Les luttes intestines en cours entre les deux principales factions ne sont pas les conséquences de l'affrontement entre deux écoles de pensée ou d'une tentative de parvenir à une véritable réforme, mais le reflet de l'échec d'un système vieillissant qui se trouve dans une impasse et qui est totalement coupé des aspirations de la population iranienne. Autrement dit, la question posée devant les dirigeants du la dictature religieuse au pouvoir à Téhéran n'est guère le choix entre la réforme ou le statu quo, mais la meilleur voie à prendre pour préserver le système et éviter une chute plus probable que jamais. Nous sommes ici face à une crise existentielle stricto sensu où chaque faction prétend que l'approche de l'autre mènera à la chute du régime. Outre demandant sa part du pouvoir, la faction incarnée par le tandem Rafsandjani-Rohani prône une certaine manœuvre tactique en direction de l'Occident, notamment les Etats-Unis, prétendant que toute autre approche menacerait la survie du pouvoir théocratique, alors que Khamenei et ses proches multiplient les mises en garde contre toute ouverture sur le monde extérieur qui pourrait déboucher sur une ouverture à l'intérieur, ce qui selon le Guide suprême signerait l'arrêt de mort de la « République islamique ». Ironiquement, les deux factions ont raison ! Tel est le paradoxe et le dilemme auxquels le régime est confronté : d'une part, celui-ci ne peut plus continuer longtemps le statu quo, et d'autre part, il ne peut pas se permettre un changement significatif de cap.

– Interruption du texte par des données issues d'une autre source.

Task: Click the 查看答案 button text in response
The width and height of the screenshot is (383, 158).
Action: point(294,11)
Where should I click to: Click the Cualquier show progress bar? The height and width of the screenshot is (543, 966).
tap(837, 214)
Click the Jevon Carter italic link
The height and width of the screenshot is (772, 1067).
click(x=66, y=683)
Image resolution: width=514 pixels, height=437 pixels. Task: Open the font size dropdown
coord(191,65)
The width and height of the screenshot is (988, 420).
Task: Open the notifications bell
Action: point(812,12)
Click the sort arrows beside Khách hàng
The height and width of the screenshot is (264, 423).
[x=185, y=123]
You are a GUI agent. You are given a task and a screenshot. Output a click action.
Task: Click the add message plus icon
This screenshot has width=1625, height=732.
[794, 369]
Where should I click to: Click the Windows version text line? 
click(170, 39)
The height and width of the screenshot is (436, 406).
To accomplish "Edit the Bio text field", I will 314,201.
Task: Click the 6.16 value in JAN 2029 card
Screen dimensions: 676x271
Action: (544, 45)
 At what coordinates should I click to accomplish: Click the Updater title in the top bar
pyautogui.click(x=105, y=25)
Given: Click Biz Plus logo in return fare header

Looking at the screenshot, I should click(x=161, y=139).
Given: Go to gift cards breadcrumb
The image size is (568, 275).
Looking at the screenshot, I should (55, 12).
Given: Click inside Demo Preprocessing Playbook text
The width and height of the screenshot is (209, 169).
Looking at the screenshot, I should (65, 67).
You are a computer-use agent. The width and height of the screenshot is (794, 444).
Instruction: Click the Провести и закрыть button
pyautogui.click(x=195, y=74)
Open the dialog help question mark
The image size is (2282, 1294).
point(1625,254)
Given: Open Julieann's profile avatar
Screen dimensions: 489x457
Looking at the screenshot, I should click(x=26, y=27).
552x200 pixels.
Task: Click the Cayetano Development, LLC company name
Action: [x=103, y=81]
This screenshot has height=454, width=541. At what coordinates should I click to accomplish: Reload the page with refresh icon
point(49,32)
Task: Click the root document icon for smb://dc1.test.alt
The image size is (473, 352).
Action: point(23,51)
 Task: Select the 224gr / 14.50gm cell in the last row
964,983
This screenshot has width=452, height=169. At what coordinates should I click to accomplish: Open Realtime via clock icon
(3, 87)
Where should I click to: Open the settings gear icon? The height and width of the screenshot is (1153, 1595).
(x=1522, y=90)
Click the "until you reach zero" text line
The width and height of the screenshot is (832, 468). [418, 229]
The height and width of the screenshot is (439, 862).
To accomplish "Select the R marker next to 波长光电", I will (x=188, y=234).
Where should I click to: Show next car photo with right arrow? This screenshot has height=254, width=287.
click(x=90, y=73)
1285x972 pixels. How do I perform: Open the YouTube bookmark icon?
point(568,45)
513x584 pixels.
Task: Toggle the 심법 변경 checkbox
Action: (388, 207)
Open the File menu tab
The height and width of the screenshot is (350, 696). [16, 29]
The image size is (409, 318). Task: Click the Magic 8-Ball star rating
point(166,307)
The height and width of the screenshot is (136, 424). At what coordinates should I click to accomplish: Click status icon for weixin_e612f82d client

C'est pour ces raisons que les résultats des élections du 26 février, quels qu'ils soient, ne pourront qu'approfondir la crise interne du régime. Avec le fossé grandissant entre les deux factions, les gouvernements occidentaux trouveront plus de difficultés à faire des concessions au régime et de fermer les yeux sur ses comportements régionaux et ses violations des droits humains. Un économiste lié au régime a récemment prévu que « cette élection est mal venue dans les conditions actuelles, car elle pourrait retarder de deux ans le fin de la récession ». La conjugaison de ces éléments pourrait en outre faciliter l'ouverture d'une fenêtre d'opportunité pour une population qui n'en peut plus pour déclencher un soulèvement de masse similaire à celui de 2009, ce qui est le cauchemar des chefs des deux factions.